O passado deveria ensinar alguma coisa a um jornalista assim competente. Vivemos algo muito semelhante ao período entre guerras, quando o fascismo ascendeu no mundo inteiro. Deu no que deu. Madison, Hamilton, Milton, não viveram a realidade das redes sociais e seu terrível poder manipulatório. Goebbels, com os instrumentos que tinha, colocou a nação alemã de joelhos, cega para todas violações das garantias individuais que se cometeram, surda aos gritos dos perseguidos, conivente com todo mal então praticado. O que Goebbels faria com a internet a seu dispor? Não é possível ignorar esta pergunta...

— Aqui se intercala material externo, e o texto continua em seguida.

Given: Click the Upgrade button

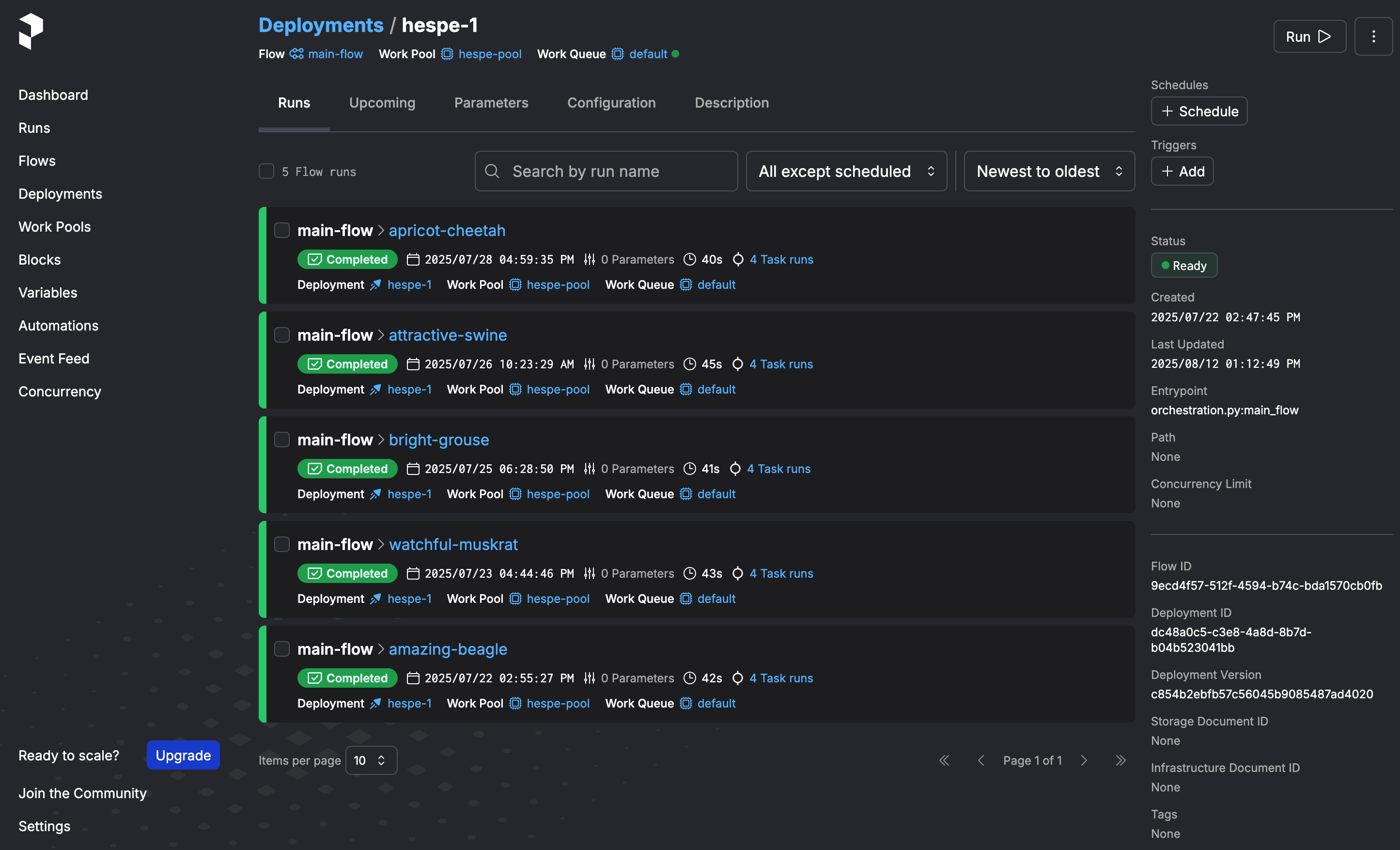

Talvez o pior momento do discurso foi a menção aos milionários que detém as redes sociais. Foi uma manifestação de vassalagem ao poder irresponsável destes homens. Musk não é alguém que pensa em qualquer coisa além de seus próprios interesses. A autoregulação fracassou e é indiscutível que as redes sociais precisam de um marco legal adequado.


Desde que a extrema direita percebeu que é possível instaurar ditaduras sem tanques, minando as instituições, tomando conta delas, o mundo ficou mais inseguro. A democracia - que Schüler diz defender - é o mais frágil dos sistemas. A extrema direita, tanto quanto a extrema esquerda, são inimigos da democracia. Assim, negar as tentativas de golpe do qual o 8 de janeiro foi apenas o último passo é ingênuo ou mostra comprometimento; fechar os olhos à manipulação criminosa das redes sociais é tolo ou mostra comprometimento. Não creio de que Fernando Schüler seja tolo ou ingênuo.